JOKES
Youth is when you're allowed to stay up for New Year's. Middle age is when you're forced to.
What is a New Year's resolution? Something that goes in one year and out the other.
What's the worst part of jogging on New Year's Eve? The ice falling out of your drink!
My New Year's resolution was to drop my bad habits, but no one likes a quitter.
What was Dr. Frankenstein’s new year’s resolution? To make new friends.
A man asks his buddy for a cigarette. His friend quips, “I thought you made a New Year's resolution and that you don’t smoke.” The man replied, “I'm in phase one of quitting." Confused, his friend asked, "Phase one?" The man laughed, "Yes. I've quit buying."
May all your troubles last as long as your New Year's resolutions.
An optimist stays up until midnight to see the New Year in. A pessimist stays up to make sure the old year leaves.
A man who had too much to drink decides to walk home on New Year's Eve. A policeman stopped the man and asked where he was going. "I'm on my way to a lecture," the man replied. The cop scoffed, "Who gives lectures on New Year's Eve?" The man answered: "My wife."
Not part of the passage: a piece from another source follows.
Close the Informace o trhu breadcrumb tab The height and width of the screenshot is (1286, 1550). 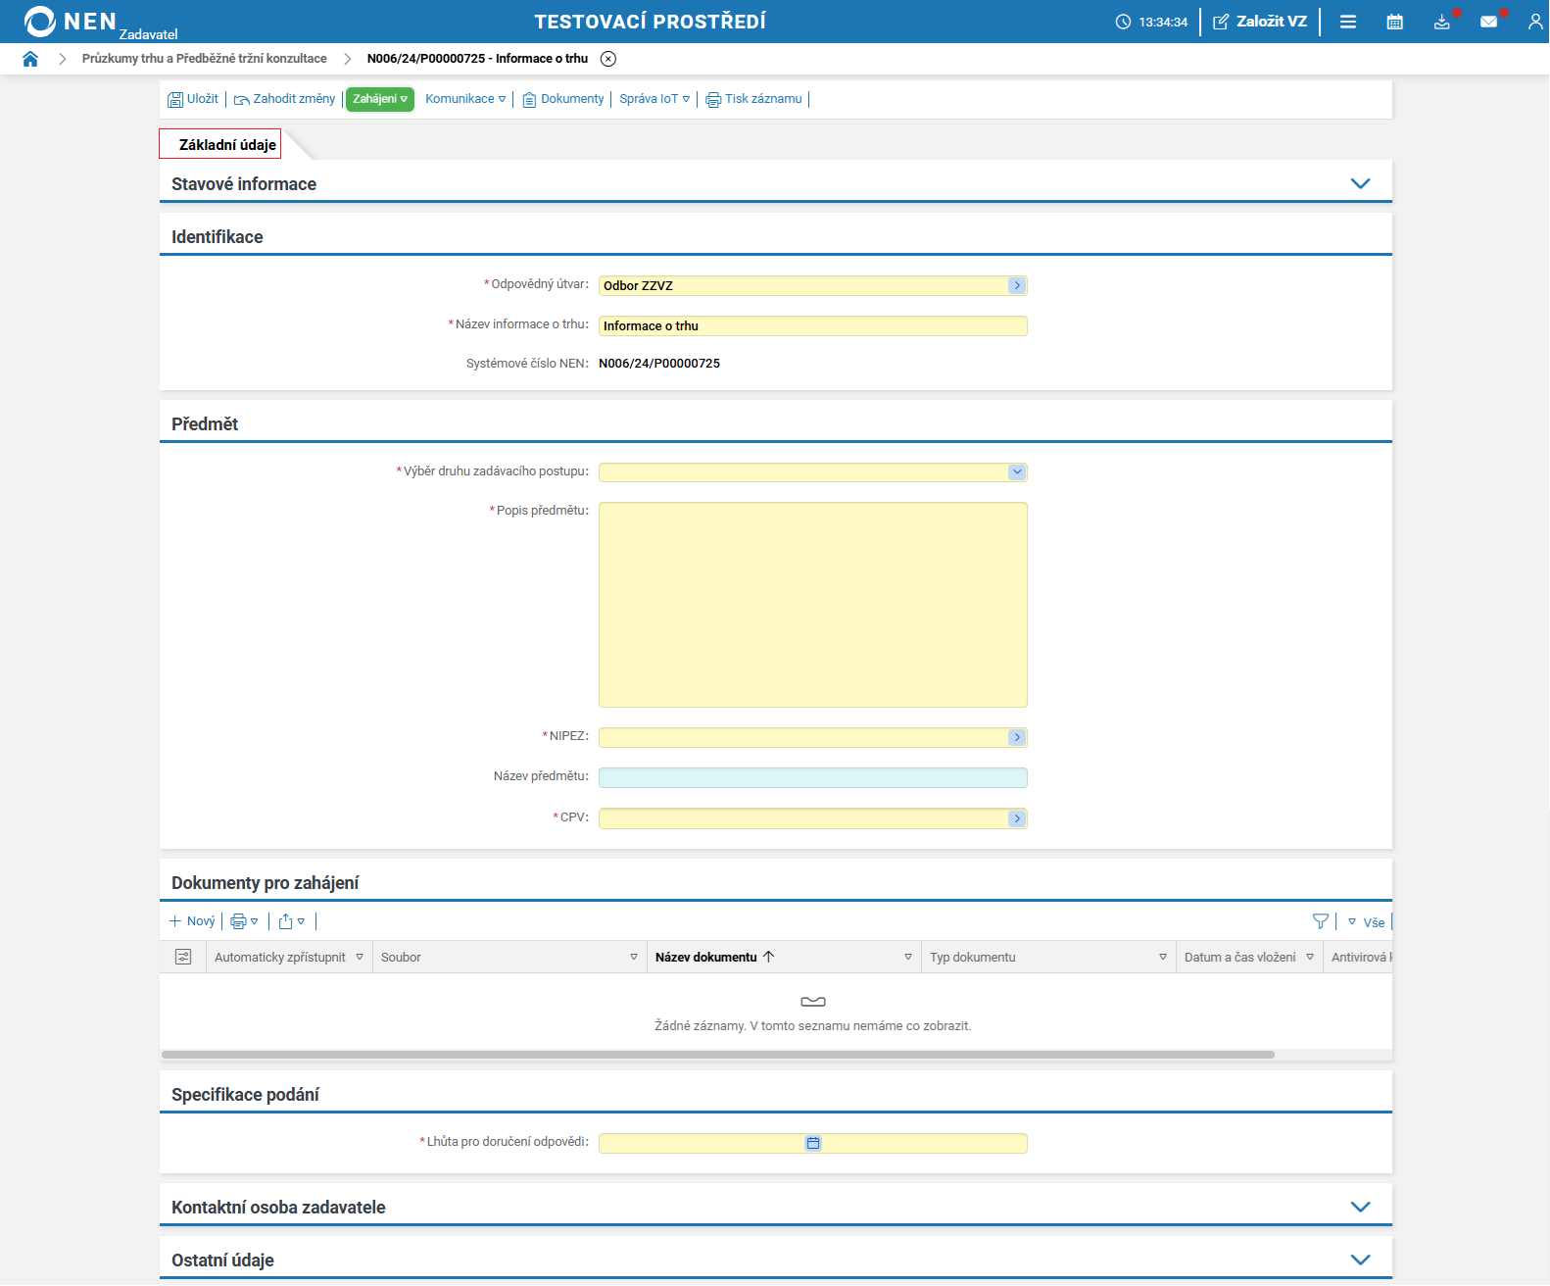coord(608,59)
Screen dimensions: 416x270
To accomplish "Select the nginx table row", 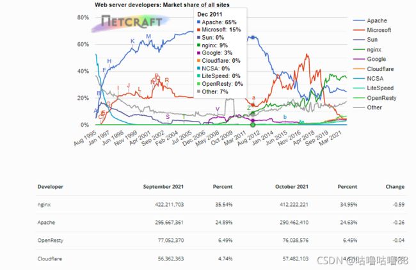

I made a New Year's resolution to stop procrastinating, but I'm going to wait until next year to start.
Why should you stand on just your left foot during the New Year's Eve countdown? So you start the New Year on the right foot.
This New Year’s, I’m going to make a resolution I can keep: no dieting all year long.
Why was 6 afraid of 9 on New Year's Eve?
Because 9, 8, 7 ...
This new year i resolve to be less awsome since that's really the only thing i do in excess
At the beginning of this year I made a New Year's resolution to lose 10 pounds ...
... Only 15 more to go!
My New Year's resolution is to break my New Year's resolutions.
That way I succeed at something!
Every New Year's Eve, I look forward to a good show at Time's Square ...
... and year after year, they drop the ball.